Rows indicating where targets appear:
——
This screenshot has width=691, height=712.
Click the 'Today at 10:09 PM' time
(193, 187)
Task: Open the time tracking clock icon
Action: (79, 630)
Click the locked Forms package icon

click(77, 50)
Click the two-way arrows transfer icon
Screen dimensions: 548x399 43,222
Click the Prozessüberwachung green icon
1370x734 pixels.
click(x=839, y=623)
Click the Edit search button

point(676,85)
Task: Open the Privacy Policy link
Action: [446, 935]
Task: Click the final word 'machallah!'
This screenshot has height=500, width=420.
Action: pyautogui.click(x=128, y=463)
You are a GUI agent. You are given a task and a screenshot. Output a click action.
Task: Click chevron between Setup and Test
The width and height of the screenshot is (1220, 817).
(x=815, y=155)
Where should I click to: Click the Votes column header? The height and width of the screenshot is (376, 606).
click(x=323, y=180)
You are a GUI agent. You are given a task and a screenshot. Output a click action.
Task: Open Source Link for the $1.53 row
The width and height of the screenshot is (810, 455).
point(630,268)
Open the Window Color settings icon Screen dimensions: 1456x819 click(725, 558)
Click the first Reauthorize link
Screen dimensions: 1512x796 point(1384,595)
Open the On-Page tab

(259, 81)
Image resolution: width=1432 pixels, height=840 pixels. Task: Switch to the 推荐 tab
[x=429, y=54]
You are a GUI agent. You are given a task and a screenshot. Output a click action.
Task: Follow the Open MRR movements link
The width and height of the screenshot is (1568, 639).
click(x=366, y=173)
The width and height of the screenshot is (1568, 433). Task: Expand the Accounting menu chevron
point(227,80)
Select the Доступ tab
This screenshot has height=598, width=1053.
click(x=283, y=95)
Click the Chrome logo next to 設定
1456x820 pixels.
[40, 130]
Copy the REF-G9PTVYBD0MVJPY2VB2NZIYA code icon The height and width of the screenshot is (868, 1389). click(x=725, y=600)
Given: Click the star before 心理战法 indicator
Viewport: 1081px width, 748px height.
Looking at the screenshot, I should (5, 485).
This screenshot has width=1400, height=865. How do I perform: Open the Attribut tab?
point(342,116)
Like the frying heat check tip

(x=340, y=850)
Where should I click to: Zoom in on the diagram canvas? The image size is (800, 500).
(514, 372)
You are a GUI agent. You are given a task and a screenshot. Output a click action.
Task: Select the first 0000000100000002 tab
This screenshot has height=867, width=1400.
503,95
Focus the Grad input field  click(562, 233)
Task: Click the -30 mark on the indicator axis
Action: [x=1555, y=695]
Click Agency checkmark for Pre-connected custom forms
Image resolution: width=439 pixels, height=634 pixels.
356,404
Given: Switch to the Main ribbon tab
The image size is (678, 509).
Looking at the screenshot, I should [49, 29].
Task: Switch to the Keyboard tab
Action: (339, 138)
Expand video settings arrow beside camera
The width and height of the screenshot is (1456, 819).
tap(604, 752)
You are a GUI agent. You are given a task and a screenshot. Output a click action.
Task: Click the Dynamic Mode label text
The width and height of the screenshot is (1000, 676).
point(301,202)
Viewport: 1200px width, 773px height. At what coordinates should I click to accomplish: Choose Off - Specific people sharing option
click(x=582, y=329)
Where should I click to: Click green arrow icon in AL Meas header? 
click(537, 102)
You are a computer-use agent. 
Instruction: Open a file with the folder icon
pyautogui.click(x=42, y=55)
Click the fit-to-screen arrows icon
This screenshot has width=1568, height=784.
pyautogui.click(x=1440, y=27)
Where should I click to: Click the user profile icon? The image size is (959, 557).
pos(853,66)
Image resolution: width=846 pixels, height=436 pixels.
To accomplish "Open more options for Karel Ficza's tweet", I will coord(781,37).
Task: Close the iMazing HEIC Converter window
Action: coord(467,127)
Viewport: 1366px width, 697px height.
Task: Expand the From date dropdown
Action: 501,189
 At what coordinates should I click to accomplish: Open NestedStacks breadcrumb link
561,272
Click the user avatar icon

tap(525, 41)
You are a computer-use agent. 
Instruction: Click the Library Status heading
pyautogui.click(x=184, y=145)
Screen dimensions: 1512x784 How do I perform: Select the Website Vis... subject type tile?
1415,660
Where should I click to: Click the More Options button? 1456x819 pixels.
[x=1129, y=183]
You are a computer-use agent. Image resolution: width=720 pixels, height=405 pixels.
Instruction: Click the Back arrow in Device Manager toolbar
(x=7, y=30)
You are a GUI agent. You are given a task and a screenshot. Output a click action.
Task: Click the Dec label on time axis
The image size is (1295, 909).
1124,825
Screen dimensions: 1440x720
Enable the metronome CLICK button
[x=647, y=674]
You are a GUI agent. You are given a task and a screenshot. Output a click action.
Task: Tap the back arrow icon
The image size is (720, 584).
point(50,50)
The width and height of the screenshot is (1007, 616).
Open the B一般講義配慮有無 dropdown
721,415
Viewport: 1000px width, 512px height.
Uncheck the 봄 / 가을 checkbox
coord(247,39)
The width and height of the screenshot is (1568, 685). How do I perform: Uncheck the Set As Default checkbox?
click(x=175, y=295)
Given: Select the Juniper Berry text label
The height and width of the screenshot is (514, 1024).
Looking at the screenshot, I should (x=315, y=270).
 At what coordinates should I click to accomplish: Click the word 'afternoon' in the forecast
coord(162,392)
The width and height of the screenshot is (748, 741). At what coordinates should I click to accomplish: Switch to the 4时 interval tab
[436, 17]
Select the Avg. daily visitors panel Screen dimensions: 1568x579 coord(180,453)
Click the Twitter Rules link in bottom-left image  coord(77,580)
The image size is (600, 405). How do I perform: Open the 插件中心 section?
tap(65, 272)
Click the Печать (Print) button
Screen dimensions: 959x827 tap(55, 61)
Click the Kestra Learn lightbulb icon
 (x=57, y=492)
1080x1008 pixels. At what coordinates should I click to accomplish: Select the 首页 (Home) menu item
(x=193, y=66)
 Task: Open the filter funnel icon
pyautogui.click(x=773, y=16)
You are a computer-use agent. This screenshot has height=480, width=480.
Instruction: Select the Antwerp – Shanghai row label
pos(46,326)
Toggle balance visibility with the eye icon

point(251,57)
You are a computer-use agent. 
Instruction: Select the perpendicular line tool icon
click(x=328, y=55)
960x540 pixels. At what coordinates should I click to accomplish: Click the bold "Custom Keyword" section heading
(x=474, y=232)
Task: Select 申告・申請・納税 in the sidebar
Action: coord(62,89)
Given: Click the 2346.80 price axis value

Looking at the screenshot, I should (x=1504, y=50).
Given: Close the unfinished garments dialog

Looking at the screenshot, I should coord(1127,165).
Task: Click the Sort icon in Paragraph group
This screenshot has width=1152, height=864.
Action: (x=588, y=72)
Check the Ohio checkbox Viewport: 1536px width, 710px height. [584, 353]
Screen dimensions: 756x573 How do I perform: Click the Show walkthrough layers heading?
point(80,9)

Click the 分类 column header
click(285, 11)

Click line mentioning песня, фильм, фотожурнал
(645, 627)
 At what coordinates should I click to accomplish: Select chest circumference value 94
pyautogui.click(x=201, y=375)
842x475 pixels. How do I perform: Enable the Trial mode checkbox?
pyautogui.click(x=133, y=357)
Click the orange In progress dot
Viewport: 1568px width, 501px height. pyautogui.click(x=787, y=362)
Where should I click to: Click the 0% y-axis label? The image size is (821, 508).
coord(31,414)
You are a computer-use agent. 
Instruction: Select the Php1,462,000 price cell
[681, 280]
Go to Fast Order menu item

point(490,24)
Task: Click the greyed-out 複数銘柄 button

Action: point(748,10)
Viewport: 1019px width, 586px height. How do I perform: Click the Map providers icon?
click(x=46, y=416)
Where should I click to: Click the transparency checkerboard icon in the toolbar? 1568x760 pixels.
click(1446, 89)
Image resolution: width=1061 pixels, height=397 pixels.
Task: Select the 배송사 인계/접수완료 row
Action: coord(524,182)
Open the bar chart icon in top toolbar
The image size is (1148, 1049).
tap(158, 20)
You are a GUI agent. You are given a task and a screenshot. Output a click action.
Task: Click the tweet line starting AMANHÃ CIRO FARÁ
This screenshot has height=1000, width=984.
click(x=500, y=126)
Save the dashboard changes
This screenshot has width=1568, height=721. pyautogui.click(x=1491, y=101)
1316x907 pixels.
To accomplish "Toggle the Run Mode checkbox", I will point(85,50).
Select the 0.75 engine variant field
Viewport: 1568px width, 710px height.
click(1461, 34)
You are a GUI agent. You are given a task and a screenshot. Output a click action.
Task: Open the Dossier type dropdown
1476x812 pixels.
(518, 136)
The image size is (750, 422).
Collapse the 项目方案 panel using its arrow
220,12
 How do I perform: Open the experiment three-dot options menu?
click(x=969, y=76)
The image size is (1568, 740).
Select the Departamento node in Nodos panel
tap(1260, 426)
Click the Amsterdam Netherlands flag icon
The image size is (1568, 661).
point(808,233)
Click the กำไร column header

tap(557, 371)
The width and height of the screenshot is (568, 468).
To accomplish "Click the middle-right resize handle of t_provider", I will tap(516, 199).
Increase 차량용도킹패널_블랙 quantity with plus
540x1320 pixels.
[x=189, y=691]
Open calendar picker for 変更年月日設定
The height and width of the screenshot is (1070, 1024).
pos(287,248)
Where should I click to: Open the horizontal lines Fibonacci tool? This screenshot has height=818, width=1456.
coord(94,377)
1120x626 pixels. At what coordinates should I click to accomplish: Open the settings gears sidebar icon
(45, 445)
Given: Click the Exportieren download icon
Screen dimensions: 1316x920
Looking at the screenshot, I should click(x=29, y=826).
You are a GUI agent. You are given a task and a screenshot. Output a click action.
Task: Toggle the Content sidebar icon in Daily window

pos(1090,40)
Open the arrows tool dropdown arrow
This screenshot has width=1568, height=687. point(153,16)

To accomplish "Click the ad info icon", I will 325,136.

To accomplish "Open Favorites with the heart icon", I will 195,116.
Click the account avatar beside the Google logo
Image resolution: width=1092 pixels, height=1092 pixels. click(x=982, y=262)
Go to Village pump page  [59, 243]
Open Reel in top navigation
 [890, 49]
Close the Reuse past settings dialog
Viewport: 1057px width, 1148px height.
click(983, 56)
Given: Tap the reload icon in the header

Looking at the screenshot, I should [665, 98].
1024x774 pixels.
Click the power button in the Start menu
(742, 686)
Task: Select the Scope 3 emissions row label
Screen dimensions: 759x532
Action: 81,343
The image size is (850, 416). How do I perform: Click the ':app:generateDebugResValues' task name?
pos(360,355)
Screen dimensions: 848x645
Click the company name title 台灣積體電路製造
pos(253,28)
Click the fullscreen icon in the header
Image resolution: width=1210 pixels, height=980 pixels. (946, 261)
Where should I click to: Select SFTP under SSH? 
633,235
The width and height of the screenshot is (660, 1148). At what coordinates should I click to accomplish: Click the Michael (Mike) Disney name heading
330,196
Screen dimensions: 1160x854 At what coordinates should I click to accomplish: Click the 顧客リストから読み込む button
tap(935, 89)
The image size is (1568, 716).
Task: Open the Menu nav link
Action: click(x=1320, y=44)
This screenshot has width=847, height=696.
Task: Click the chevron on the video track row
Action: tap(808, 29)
——
GIVEN EXERCISE: Quote verbatim the part of the material above that runs from its first line through the line containing "click(77, 50)", including both of those lines.

SOLUTION TO THE PROBLEM:
This screenshot has width=691, height=712.
Click the 'Today at 10:09 PM' time
(193, 187)
Task: Open the time tracking clock icon
Action: (79, 630)
Click the locked Forms package icon

click(77, 50)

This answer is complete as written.